Material for the task
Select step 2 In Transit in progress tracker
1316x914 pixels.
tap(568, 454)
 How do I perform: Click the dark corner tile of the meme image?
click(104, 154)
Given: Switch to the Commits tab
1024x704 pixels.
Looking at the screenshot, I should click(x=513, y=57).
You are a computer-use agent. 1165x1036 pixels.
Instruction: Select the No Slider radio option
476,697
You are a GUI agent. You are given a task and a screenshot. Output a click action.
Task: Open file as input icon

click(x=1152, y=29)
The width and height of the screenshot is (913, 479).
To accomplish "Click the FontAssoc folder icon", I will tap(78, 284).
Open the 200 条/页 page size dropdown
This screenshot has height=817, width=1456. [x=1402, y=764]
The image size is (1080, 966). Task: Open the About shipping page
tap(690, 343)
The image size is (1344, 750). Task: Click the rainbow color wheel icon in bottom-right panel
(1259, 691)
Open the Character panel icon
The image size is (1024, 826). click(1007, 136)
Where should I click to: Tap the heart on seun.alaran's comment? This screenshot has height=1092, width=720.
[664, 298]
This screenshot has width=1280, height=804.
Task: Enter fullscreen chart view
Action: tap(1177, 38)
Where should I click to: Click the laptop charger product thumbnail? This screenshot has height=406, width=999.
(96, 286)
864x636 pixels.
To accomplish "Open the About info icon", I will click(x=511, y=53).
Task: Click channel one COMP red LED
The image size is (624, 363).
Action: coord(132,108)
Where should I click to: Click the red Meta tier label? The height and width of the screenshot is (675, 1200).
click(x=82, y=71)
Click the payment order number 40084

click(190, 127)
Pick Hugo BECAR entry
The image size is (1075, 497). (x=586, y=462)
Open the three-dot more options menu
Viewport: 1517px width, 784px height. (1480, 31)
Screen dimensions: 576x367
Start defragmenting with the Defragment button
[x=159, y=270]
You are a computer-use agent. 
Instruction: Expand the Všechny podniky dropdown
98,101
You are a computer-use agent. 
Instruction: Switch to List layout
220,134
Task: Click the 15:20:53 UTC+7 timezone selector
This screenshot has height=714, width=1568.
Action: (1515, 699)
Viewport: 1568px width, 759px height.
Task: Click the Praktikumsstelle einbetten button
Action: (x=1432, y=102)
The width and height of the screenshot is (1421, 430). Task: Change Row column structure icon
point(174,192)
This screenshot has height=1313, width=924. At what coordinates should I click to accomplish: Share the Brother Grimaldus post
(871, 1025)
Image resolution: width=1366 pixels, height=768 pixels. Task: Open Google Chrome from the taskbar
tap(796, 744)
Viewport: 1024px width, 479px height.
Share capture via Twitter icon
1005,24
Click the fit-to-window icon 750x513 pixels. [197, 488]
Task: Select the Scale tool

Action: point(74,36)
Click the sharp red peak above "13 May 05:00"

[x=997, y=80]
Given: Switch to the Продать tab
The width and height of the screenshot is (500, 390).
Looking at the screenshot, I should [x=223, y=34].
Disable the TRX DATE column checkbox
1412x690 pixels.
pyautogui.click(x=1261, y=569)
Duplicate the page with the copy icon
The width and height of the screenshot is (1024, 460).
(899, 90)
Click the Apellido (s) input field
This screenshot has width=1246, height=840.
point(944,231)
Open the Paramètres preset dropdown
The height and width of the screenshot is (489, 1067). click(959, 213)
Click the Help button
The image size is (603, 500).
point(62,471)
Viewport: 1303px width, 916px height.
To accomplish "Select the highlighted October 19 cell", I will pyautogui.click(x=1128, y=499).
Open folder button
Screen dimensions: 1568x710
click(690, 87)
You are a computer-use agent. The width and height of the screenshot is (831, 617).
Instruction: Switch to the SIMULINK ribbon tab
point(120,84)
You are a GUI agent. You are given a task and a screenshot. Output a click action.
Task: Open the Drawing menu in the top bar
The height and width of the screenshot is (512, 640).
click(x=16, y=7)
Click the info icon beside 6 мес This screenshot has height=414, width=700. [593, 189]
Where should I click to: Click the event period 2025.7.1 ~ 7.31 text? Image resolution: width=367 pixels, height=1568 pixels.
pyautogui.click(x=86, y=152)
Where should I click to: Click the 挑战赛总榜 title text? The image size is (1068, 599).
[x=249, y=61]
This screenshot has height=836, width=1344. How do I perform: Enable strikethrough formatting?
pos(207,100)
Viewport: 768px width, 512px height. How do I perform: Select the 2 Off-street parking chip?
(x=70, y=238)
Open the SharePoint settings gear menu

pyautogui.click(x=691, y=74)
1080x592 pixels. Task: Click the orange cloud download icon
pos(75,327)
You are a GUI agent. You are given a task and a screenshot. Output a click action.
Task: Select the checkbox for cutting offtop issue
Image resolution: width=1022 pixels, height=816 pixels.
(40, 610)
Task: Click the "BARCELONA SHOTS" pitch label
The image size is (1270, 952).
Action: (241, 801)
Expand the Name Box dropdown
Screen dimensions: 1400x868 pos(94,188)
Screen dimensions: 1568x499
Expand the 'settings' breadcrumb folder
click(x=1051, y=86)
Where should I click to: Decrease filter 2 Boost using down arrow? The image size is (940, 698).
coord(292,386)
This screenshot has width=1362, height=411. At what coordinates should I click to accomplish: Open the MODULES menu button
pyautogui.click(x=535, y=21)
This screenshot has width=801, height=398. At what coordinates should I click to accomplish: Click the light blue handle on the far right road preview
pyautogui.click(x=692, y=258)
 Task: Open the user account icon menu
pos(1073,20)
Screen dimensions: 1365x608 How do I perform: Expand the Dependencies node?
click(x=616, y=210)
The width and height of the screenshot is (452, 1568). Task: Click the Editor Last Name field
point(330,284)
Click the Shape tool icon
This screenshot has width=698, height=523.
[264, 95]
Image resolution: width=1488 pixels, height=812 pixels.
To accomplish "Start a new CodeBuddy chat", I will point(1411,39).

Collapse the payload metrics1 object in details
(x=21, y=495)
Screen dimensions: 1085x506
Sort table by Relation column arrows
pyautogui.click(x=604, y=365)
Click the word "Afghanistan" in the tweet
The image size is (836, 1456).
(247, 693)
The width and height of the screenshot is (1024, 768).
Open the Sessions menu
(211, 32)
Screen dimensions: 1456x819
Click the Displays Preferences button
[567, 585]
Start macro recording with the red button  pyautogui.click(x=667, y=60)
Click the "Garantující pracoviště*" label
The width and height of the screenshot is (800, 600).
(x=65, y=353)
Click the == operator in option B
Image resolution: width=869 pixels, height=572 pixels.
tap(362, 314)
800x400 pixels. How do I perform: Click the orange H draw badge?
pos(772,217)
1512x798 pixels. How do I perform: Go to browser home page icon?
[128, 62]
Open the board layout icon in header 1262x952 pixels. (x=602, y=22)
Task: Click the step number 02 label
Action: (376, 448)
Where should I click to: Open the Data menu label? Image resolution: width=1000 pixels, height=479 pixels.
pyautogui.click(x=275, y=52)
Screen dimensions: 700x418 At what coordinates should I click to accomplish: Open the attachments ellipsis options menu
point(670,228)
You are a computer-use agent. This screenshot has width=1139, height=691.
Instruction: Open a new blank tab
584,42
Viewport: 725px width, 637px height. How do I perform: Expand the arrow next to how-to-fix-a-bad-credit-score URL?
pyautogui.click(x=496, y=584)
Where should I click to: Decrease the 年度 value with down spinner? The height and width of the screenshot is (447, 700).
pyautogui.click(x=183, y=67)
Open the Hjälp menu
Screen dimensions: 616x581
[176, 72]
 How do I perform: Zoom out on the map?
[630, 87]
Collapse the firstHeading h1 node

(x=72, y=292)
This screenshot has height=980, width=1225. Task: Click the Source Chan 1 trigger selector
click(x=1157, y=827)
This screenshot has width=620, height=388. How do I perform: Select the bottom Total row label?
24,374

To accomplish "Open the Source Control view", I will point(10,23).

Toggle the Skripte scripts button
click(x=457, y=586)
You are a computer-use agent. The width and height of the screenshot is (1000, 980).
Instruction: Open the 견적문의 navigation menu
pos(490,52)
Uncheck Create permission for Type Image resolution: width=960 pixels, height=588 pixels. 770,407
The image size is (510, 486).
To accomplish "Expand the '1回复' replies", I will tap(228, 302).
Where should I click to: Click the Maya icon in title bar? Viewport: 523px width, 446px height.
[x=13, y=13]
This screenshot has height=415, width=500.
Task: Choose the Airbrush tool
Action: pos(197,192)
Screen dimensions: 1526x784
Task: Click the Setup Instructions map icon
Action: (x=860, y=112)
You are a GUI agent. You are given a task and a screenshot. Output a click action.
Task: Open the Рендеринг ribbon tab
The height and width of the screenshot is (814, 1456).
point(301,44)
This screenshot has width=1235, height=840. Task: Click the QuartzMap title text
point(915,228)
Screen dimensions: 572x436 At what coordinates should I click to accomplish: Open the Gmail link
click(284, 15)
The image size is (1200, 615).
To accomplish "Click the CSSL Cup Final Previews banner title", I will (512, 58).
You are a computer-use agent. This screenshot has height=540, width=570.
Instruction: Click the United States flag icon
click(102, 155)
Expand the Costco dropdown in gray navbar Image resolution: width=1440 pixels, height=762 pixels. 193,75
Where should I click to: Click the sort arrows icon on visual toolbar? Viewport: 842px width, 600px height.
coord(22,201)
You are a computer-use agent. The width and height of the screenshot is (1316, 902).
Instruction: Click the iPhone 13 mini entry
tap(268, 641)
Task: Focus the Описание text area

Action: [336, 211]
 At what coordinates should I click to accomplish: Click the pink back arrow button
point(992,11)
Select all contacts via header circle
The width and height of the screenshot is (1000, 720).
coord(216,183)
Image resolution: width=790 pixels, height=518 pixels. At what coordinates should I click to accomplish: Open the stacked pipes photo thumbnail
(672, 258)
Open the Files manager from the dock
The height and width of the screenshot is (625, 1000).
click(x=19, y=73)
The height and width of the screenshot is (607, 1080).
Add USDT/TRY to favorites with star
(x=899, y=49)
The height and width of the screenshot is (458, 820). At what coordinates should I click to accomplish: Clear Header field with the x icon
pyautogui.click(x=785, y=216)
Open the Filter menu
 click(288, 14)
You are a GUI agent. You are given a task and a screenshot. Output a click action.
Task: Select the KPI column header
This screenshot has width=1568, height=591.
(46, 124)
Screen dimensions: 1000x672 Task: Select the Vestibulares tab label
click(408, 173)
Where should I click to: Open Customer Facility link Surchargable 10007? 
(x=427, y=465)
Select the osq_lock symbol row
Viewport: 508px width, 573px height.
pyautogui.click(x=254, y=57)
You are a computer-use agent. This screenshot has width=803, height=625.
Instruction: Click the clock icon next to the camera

Exercise objective
Reply with nothing but a number: how many lines of the entries above contain the string "computer"?

Written answer
9